(Beginning of Exercise materials)
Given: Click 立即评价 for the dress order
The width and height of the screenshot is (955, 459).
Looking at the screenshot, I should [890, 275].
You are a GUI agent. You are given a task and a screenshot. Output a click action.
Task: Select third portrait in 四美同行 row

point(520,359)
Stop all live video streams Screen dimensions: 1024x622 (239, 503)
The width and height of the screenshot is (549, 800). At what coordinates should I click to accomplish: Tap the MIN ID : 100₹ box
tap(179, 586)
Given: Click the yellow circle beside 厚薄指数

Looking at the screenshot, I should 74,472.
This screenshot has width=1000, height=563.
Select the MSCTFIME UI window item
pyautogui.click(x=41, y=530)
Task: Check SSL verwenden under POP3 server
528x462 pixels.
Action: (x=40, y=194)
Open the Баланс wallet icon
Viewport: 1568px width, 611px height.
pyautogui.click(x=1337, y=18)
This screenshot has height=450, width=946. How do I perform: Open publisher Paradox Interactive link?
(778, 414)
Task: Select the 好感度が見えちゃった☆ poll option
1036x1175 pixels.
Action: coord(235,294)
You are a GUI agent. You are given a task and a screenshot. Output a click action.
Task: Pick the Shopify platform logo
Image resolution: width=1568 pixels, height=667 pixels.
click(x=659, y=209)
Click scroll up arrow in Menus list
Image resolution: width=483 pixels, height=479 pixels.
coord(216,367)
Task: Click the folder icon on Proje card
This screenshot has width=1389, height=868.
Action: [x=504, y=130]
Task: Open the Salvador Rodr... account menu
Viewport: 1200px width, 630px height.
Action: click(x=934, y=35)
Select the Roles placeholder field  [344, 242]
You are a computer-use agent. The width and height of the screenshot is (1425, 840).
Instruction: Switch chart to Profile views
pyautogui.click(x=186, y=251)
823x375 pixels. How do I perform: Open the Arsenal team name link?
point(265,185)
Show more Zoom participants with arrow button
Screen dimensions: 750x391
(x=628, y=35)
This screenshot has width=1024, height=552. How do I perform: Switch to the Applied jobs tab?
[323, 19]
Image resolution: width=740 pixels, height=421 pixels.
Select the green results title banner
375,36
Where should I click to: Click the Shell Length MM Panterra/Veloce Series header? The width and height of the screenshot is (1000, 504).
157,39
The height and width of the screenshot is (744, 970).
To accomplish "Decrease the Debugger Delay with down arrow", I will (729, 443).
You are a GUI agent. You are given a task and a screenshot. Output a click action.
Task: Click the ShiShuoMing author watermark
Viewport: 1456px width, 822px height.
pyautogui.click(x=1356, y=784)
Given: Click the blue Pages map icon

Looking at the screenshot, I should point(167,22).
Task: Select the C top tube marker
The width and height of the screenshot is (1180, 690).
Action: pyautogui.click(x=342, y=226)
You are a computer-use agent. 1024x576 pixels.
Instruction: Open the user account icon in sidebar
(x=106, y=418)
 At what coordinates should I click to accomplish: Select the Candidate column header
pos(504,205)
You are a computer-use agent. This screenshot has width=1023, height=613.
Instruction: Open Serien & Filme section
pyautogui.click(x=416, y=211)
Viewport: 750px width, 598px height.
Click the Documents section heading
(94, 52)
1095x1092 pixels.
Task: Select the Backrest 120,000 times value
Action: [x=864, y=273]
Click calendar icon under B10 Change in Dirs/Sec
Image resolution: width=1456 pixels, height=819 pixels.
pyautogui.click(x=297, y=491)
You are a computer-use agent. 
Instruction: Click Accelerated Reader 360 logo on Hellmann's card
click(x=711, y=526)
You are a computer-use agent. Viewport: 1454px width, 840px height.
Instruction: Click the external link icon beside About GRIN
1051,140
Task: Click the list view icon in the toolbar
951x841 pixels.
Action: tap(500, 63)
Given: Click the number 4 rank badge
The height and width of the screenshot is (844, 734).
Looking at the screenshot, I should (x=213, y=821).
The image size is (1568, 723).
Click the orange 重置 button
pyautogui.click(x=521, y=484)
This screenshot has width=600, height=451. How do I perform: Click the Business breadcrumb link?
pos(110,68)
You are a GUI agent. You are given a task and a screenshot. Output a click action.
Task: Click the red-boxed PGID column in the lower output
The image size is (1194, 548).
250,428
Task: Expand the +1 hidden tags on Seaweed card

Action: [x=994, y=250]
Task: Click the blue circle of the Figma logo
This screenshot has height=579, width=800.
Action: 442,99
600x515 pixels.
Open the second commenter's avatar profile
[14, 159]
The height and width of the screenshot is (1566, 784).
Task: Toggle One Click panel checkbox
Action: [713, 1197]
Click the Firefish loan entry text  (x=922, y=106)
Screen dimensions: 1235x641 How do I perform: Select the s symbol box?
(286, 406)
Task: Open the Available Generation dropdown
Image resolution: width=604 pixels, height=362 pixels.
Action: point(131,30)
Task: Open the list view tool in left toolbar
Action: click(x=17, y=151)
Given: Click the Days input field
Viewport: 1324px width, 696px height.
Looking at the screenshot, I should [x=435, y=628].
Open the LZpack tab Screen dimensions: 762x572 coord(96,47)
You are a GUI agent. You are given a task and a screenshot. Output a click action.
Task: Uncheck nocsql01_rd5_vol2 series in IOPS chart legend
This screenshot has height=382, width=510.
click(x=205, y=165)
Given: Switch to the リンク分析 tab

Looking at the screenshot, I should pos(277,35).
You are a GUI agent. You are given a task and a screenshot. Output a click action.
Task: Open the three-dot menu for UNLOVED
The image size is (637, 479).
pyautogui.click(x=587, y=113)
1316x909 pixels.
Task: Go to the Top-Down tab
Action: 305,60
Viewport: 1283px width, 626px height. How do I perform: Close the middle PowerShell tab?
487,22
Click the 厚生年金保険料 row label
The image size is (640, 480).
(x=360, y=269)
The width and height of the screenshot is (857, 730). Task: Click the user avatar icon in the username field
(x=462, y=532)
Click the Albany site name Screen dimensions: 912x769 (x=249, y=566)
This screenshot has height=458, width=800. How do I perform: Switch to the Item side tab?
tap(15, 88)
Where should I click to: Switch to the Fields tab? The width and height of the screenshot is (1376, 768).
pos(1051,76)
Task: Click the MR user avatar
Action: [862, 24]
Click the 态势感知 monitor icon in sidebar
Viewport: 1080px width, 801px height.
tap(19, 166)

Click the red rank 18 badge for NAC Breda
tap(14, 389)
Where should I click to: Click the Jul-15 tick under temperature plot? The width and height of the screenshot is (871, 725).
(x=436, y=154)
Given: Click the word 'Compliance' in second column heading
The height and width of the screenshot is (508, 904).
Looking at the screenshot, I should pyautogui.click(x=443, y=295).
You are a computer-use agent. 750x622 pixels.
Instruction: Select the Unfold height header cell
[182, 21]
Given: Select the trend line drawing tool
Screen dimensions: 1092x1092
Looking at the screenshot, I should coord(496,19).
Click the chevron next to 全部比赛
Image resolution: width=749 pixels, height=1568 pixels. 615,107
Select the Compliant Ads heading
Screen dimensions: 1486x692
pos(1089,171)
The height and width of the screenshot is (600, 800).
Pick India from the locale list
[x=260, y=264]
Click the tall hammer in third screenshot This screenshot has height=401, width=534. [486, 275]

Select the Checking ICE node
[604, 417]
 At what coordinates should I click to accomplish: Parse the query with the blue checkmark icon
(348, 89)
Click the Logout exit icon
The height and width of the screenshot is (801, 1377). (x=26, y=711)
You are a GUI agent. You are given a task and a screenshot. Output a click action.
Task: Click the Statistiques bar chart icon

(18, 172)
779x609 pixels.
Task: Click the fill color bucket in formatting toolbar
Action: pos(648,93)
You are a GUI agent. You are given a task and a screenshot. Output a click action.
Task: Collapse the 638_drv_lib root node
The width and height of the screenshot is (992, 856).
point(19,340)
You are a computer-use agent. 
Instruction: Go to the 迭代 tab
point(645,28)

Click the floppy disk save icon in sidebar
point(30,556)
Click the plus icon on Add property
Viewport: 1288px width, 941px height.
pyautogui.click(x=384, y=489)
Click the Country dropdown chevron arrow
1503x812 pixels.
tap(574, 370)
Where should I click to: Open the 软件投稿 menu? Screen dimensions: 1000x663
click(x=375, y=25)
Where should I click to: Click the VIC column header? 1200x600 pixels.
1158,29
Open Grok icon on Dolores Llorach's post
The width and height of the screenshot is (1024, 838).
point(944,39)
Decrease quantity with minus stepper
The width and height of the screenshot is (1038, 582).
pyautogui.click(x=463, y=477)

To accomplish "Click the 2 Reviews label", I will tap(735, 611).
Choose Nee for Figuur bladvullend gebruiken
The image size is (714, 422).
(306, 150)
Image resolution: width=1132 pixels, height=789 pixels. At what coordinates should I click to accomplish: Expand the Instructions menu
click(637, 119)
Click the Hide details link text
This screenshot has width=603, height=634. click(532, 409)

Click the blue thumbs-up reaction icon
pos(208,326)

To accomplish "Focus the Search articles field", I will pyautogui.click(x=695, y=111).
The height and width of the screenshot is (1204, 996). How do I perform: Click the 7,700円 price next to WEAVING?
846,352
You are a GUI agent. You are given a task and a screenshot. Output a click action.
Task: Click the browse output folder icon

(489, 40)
(End of Exercise materials)
• [Work to complete]
Up to and including the last line of the data, copy each line exactly, starting with the line that contains "The height and width of the screenshot is (1204, 996).".

• [Final answer]
The height and width of the screenshot is (1204, 996). How do I perform: Click the 7,700円 price next to WEAVING?
846,352
You are a GUI agent. You are given a task and a screenshot. Output a click action.
Task: Click the browse output folder icon

(489, 40)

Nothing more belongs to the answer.